Collected data entries
----------------
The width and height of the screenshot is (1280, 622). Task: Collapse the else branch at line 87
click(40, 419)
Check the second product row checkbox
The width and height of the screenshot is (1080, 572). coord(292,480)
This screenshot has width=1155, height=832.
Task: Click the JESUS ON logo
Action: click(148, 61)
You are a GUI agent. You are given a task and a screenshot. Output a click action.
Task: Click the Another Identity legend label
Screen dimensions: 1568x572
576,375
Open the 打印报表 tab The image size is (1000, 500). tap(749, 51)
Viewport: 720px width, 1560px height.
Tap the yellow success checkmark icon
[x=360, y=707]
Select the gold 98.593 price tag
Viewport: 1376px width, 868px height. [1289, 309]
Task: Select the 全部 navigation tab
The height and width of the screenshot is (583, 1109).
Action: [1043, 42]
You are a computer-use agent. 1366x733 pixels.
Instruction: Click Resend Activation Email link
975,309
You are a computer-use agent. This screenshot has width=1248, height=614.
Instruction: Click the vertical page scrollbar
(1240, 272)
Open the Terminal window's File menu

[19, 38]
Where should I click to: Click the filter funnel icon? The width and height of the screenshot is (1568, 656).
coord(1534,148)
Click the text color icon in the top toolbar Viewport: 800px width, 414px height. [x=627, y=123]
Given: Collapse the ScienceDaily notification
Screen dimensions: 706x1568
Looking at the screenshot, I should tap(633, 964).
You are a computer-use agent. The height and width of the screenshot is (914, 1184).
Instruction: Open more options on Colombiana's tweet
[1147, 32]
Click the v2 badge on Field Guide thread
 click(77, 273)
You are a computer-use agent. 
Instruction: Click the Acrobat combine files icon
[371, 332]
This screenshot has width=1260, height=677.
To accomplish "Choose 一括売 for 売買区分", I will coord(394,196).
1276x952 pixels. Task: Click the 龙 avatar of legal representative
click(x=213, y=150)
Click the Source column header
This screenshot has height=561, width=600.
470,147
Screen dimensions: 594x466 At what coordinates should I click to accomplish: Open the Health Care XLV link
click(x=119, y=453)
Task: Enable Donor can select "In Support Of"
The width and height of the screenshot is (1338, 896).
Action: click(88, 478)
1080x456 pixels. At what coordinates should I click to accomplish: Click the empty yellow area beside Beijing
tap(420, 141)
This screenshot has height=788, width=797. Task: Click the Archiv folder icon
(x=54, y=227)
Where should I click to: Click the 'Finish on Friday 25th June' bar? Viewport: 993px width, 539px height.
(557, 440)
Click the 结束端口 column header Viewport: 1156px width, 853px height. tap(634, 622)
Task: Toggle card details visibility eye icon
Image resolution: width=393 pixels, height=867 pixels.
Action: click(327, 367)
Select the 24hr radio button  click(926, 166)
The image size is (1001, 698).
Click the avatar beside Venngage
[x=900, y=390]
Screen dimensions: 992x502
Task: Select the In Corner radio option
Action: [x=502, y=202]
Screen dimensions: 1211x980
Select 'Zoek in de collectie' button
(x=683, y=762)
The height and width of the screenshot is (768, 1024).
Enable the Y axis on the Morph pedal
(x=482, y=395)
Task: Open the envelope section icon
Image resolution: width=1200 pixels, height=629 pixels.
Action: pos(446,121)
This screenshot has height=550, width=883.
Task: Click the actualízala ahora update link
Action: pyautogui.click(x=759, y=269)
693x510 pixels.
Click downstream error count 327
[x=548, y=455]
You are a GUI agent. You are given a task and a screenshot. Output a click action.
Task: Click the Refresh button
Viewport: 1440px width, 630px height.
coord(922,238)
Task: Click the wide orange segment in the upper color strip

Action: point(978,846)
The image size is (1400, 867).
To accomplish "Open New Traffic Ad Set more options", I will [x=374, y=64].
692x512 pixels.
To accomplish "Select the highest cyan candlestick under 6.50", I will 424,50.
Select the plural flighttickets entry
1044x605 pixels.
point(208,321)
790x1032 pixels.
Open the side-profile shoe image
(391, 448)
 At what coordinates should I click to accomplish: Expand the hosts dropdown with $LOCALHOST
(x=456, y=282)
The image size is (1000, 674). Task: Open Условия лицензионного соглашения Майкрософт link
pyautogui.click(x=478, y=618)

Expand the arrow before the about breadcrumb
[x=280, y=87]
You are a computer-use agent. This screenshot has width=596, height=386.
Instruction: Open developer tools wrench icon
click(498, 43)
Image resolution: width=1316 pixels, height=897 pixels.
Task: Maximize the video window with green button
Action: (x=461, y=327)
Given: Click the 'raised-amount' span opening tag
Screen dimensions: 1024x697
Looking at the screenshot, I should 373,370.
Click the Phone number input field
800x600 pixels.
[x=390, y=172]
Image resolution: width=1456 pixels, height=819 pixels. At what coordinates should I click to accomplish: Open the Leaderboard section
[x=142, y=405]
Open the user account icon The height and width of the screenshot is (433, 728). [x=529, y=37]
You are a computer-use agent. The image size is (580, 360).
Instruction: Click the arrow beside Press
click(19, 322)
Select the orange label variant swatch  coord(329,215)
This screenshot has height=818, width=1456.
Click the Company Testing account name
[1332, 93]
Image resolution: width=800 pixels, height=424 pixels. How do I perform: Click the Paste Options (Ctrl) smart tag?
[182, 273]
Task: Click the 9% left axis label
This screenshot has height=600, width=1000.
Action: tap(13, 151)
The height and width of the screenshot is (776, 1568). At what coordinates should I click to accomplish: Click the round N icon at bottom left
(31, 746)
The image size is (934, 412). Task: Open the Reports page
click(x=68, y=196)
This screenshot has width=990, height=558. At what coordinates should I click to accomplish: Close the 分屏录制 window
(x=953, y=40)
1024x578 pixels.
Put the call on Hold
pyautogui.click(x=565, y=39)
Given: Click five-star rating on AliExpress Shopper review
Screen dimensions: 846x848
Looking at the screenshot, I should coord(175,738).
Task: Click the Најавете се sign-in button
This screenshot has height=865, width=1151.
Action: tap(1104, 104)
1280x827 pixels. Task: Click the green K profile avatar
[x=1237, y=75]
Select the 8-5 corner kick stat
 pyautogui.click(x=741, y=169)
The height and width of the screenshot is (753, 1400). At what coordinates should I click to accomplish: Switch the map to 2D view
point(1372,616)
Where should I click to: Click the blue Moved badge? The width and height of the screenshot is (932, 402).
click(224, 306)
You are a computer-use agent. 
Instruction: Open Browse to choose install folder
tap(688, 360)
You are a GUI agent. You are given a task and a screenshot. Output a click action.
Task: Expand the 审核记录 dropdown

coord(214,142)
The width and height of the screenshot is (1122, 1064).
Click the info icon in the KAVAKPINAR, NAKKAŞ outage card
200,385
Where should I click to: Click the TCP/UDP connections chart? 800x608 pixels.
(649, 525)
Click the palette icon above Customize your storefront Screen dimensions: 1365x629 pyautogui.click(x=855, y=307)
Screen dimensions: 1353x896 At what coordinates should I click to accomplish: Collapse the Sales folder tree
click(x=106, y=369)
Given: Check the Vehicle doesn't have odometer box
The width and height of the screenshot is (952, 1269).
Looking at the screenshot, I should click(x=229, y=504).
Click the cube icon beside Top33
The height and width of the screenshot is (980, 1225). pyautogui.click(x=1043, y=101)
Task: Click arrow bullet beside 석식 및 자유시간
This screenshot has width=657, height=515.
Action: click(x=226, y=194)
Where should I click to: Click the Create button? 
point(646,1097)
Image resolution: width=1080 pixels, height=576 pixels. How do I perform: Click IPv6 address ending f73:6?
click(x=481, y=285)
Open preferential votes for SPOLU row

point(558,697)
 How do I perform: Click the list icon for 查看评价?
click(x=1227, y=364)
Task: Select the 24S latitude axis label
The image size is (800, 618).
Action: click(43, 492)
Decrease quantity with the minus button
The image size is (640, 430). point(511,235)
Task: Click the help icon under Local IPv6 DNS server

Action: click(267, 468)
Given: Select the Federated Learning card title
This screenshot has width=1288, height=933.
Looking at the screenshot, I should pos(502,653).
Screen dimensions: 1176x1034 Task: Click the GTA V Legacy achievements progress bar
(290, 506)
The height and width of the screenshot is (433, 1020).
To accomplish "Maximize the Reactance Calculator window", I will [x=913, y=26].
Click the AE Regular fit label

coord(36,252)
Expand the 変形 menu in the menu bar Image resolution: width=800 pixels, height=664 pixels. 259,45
----------------
# To do
If a line in the data above contains the string "computer", count it; then state only the total.

# Exercise solution
7